-
and suffering from depression.
If you do it, it is best not to touch his pain points, often talk to her, and give advice to distract from the elastic attention, do not expose his shortcomings, and at the same time you have to pretend to be a little depressed, so that he feels a little connected with the disease, so that it is easy to get along.
-
When getting along with a colleague who suffers from depression, try not to touch his sensitive points, and don't say that depression is not a disease, you are making too much of a fuss and taking it too seriously. You should communicate with him, take him to the mountains for a trip, let him come out of depression, and then take medicine**, I believe it will be fine soon.
-
Don't touch his sensitive points, and don't say anything like "you are a little wrong", "you are unreasonable", "you are idle", etc., you should care about him, communicate with him more, often have dinners, go out for a walk, and don't let him have a special opinion and prejudice about him.
-
Care, companionship, respect, recognition, acceptance, understanding. For example, in a comic strip, he sits alone on a bench in the rain, and you just silently hold up an umbrella behind him. He may not be able to show anything, but there is a glimmer of light in his heart.
-
Try not to touch the points he cares about, in fact, depending on the degree, if it is only mild, don't be deliberately careful, but it will make him think more. Besides, if he is serious, he will definitely have **, the drug can relieve his mood, you don't have to do anything deliberately, just normal.
-
Give her more warm care.
-
In my opinion, depression is like a cold, there is nothing special. But try not to talk to him about some radical and critical things that attack him, encourage him more, and get along with others normally.
-
In fact, we have all found such a problem, that is, if we work with a colleague who has depression. So in the process of getting along with each other at work, I will also be in a special mood, because it is easy to affect the mood of such a colleague. So if we want to get along with such a colleague, we need to do some homework.

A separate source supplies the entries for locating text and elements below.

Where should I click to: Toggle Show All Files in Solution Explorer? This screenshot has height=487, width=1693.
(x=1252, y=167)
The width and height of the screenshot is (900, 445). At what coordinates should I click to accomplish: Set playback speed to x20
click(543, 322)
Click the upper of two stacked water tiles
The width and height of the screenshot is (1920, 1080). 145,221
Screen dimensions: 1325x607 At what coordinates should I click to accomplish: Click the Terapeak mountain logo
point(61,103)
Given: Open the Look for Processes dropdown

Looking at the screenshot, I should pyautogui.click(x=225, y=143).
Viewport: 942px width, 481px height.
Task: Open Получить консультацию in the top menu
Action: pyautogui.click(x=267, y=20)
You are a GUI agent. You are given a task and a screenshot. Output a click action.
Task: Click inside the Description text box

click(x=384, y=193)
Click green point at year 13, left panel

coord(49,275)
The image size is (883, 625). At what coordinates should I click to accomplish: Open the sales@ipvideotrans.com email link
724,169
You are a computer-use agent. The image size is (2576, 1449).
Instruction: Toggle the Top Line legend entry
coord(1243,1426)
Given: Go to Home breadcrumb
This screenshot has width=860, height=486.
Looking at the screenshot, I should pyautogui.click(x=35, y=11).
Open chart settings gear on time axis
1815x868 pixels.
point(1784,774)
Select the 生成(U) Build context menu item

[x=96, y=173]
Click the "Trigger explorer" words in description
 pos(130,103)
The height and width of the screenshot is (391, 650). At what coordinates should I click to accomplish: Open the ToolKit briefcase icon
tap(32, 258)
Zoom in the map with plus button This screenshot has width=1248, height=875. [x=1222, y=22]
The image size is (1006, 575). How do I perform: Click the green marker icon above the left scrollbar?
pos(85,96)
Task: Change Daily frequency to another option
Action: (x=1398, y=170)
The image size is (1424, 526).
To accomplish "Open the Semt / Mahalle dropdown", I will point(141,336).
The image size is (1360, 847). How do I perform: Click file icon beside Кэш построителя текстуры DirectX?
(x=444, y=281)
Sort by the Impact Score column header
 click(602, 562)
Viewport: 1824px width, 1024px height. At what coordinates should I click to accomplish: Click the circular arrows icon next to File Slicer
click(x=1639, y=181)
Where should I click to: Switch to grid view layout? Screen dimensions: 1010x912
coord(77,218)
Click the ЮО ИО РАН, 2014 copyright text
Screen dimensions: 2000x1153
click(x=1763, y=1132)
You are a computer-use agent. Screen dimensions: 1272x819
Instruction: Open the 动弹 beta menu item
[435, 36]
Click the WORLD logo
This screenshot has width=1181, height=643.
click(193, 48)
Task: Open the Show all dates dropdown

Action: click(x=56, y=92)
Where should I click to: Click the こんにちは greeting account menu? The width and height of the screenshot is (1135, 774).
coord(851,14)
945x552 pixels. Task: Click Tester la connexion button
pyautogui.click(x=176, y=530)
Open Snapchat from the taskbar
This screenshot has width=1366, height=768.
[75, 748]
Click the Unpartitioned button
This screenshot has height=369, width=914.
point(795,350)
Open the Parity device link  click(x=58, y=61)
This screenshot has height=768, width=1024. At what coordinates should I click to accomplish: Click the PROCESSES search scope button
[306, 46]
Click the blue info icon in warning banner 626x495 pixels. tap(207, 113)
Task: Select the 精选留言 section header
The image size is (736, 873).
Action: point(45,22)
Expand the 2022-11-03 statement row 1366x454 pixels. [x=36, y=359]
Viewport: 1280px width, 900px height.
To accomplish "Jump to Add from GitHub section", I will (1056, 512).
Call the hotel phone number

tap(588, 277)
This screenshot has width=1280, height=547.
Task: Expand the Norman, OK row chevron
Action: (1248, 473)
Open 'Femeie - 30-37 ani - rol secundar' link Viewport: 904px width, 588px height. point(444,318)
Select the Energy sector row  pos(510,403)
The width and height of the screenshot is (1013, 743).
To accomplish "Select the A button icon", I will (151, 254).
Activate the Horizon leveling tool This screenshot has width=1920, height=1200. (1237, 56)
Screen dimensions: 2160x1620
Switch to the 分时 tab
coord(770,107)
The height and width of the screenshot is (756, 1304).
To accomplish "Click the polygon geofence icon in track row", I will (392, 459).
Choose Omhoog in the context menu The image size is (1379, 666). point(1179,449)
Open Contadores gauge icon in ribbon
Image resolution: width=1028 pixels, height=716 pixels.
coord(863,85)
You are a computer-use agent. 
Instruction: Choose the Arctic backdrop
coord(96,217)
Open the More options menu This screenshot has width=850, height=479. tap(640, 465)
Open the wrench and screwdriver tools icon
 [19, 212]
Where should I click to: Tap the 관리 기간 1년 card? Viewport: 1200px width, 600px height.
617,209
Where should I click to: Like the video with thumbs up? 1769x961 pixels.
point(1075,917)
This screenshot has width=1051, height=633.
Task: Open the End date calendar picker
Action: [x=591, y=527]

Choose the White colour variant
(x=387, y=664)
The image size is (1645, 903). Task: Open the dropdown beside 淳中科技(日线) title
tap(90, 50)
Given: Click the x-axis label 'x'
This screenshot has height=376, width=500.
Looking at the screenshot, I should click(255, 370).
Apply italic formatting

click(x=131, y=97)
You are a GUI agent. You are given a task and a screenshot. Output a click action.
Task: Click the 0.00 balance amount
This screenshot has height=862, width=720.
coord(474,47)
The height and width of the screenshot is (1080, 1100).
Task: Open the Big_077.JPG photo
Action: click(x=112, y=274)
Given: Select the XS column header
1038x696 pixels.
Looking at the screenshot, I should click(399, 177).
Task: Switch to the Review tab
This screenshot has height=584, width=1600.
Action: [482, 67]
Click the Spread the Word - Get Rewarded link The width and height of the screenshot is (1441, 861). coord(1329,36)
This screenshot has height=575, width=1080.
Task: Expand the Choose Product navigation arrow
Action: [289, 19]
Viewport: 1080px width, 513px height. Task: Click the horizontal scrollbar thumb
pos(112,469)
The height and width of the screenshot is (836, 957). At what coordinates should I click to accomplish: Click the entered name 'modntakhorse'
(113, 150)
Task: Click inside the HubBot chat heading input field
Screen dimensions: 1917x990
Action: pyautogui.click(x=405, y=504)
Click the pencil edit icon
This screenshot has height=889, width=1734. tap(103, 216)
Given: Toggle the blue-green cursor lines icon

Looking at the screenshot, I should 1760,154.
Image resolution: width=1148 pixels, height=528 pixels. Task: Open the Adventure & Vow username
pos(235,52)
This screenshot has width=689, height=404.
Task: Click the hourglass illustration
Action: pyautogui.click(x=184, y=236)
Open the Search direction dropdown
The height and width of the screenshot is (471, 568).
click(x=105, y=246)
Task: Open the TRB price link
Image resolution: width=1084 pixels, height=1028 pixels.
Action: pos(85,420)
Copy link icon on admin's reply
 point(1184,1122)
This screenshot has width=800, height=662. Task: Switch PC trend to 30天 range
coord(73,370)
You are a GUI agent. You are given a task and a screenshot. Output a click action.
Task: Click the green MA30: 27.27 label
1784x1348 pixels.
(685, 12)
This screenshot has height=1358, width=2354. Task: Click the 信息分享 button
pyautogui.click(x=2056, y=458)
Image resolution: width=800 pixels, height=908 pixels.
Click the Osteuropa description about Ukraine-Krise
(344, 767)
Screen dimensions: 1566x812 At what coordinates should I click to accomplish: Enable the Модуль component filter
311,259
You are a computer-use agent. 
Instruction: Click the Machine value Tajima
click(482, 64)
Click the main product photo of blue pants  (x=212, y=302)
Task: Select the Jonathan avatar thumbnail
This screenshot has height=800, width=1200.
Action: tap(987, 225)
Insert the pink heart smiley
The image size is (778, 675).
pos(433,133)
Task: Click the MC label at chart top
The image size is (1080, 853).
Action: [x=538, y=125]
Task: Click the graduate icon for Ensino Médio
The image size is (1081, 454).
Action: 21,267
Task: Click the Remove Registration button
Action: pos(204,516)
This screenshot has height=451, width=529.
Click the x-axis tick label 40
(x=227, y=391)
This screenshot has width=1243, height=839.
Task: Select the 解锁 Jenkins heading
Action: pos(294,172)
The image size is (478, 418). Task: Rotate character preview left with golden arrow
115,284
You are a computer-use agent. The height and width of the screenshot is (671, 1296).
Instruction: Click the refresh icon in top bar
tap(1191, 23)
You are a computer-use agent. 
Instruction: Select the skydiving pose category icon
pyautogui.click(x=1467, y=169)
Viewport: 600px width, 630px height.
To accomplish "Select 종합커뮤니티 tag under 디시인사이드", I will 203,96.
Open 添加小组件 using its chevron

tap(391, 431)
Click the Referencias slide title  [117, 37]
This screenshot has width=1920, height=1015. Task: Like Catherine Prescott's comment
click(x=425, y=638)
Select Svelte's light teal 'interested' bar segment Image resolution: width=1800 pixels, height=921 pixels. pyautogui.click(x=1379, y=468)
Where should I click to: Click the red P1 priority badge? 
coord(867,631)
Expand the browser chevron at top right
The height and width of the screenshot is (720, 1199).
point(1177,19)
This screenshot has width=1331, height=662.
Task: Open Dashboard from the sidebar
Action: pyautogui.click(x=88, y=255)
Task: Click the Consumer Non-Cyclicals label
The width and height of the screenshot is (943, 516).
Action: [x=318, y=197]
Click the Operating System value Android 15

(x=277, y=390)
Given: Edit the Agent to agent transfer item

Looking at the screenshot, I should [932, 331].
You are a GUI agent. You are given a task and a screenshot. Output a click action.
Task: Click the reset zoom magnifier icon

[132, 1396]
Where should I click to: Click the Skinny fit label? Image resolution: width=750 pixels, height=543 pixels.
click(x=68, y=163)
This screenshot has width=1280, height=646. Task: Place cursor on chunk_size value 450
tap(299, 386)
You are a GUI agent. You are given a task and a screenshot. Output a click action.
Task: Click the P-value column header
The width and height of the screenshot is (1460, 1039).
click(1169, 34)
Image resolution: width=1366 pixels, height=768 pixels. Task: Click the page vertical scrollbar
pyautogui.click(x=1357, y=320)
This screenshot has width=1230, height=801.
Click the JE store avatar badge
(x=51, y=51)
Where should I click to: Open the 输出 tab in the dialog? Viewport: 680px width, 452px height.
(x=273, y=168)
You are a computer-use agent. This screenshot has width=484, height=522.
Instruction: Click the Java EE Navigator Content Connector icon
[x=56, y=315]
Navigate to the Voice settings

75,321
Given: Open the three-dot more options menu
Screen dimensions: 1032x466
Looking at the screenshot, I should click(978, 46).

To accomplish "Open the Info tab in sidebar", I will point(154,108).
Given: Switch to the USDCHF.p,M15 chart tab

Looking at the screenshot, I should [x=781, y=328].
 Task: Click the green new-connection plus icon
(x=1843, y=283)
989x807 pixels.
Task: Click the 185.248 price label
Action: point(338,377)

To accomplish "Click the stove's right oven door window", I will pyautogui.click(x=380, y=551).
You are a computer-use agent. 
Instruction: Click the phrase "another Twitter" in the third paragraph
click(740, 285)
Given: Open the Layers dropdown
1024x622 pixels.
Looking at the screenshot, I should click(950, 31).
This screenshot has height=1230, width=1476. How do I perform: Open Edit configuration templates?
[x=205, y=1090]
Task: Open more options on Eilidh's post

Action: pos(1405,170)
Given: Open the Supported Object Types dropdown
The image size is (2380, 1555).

After all, for some people with depression, it is also very painful. <>
Be gentle with them.
We need to protect them in our own way, and in the process of getting along with such depressed people, we must give them very full care and attention. Because of their own emotions, they are very fragile, and if they do not feel love in the process, they may have all kinds of behaviors that hurt themselves. We can be very gentle with them ourselves, or we can bring them a copy when we buy something ourselves.
They themselves will feel that there are people in the world who love them, and for such a relationship, they themselves will cherish it very much. <>
Don't look through tinted glasses.
We should be careful when encountering such depressed patients, because they are very fragile to their own emotions and need to be carefully protected. After all, everyone has a very good mind, so just give full play to such a mind. And let them understand that there are good people in the world, and they themselves will slowly come out.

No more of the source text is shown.